Data provided: Begin
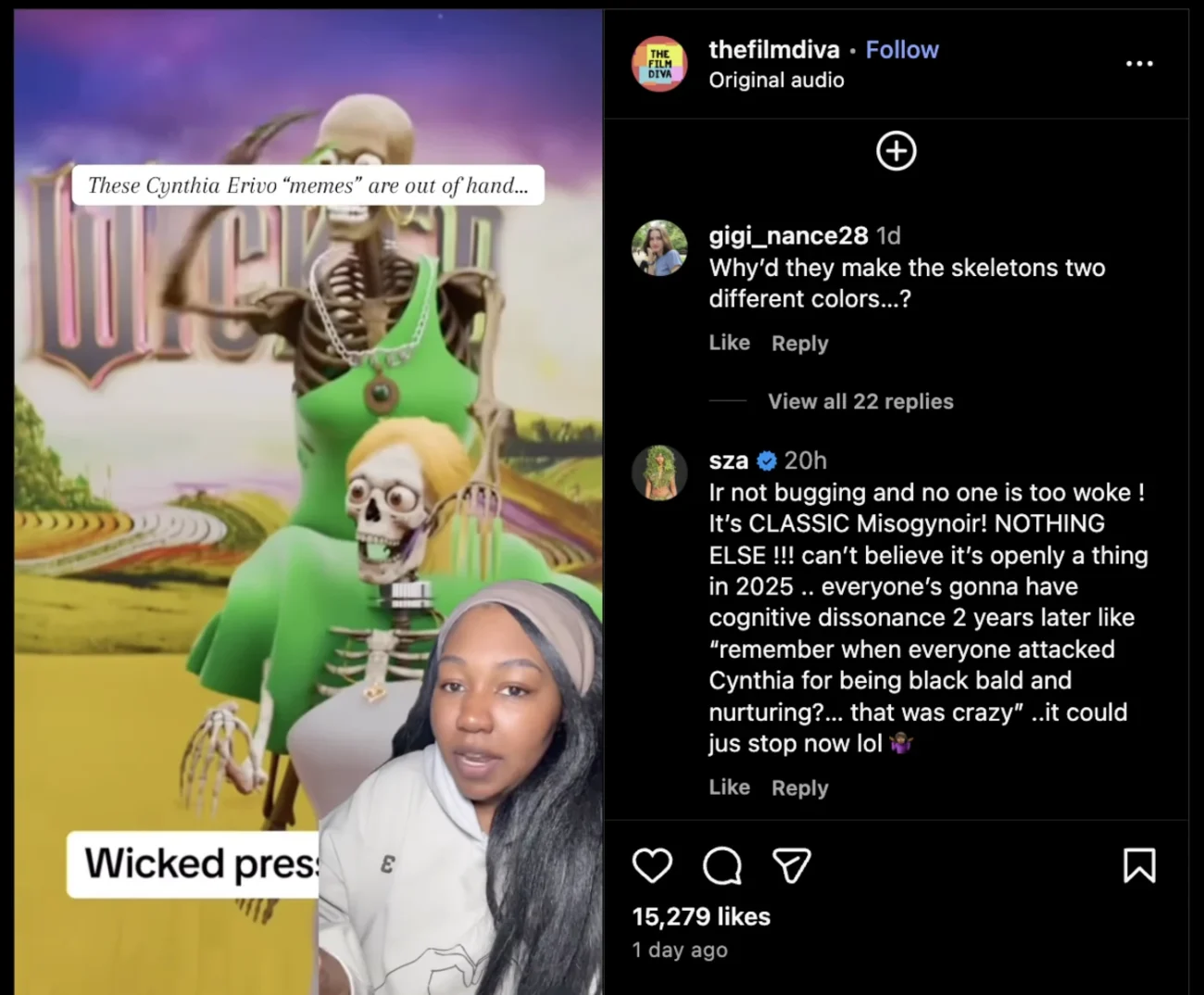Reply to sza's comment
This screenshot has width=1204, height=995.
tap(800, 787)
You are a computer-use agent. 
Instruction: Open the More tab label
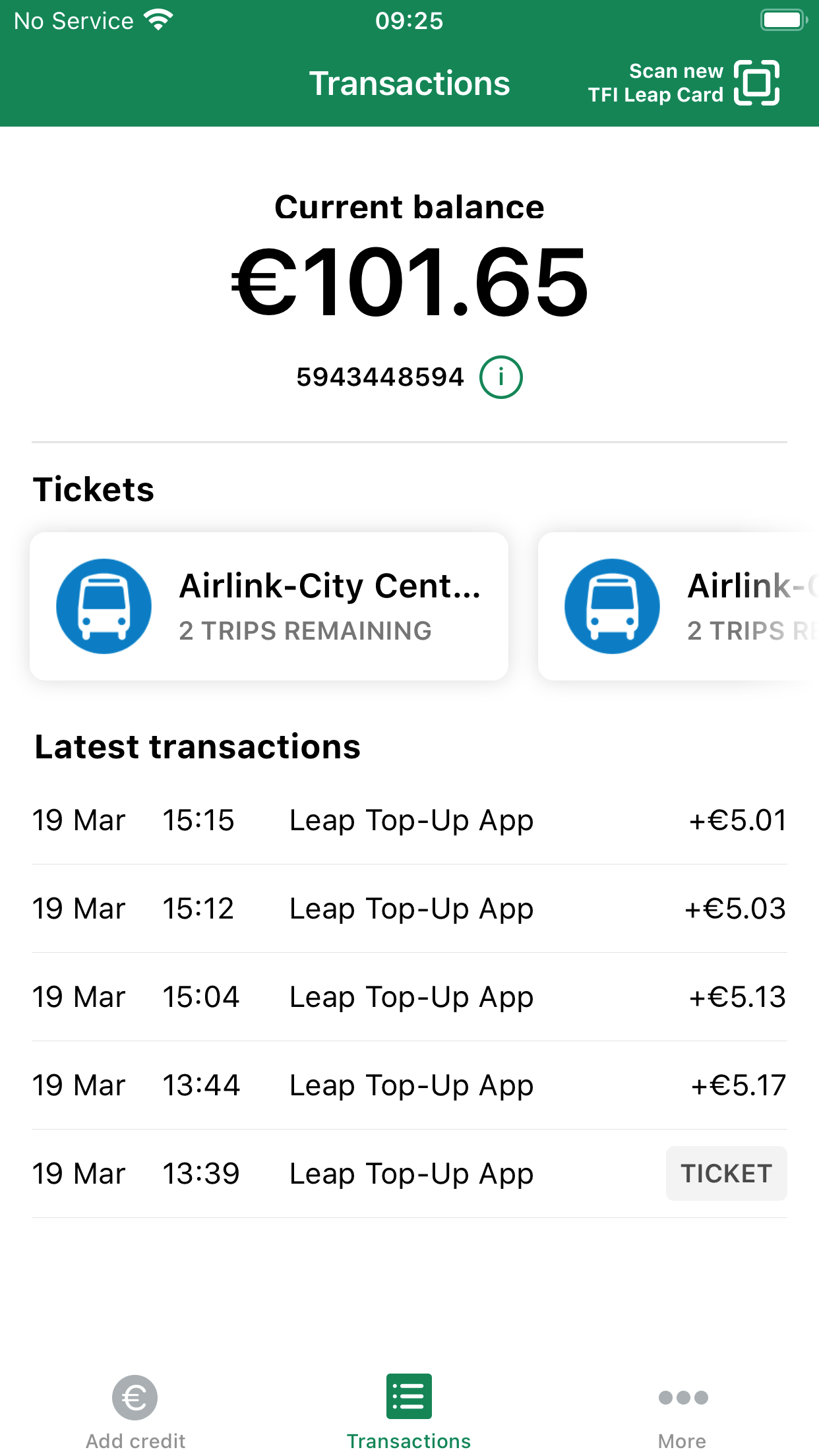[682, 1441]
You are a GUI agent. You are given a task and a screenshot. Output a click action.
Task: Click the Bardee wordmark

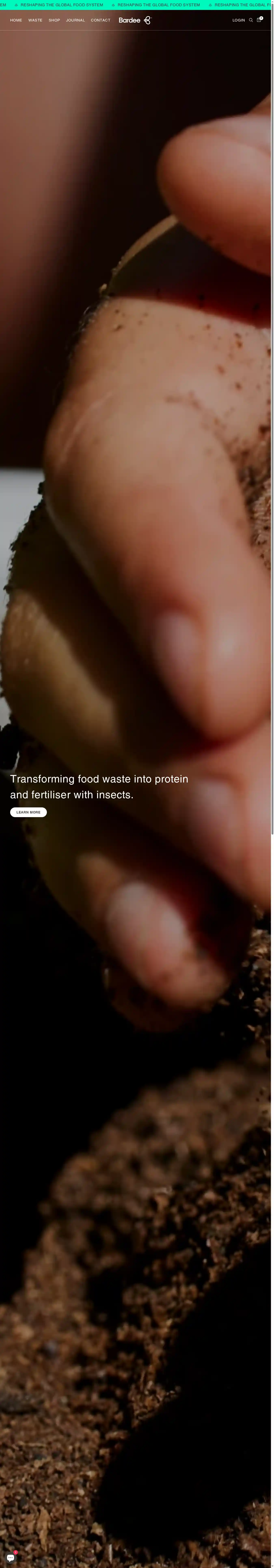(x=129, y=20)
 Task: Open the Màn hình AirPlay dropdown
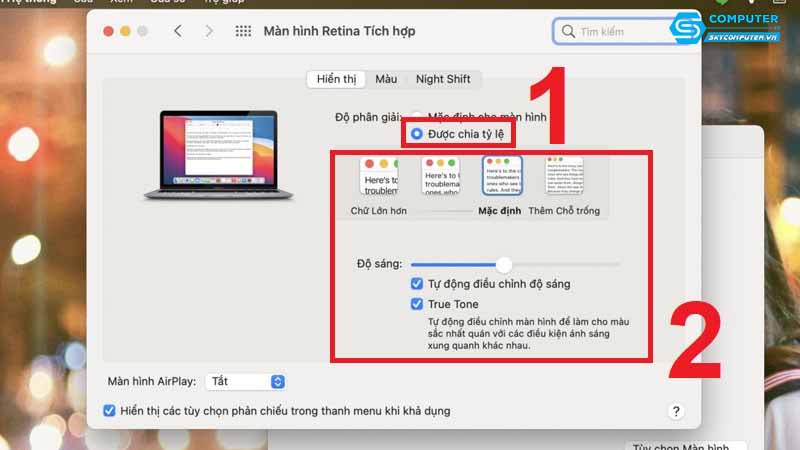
Data provided: End
• What you will do: Wherever a line above contains "agent", copy that line.

• Solution for this task:
You are a computer-use agent. 
You are a GUI agent. You are given a task and a screenshot. Output a click action.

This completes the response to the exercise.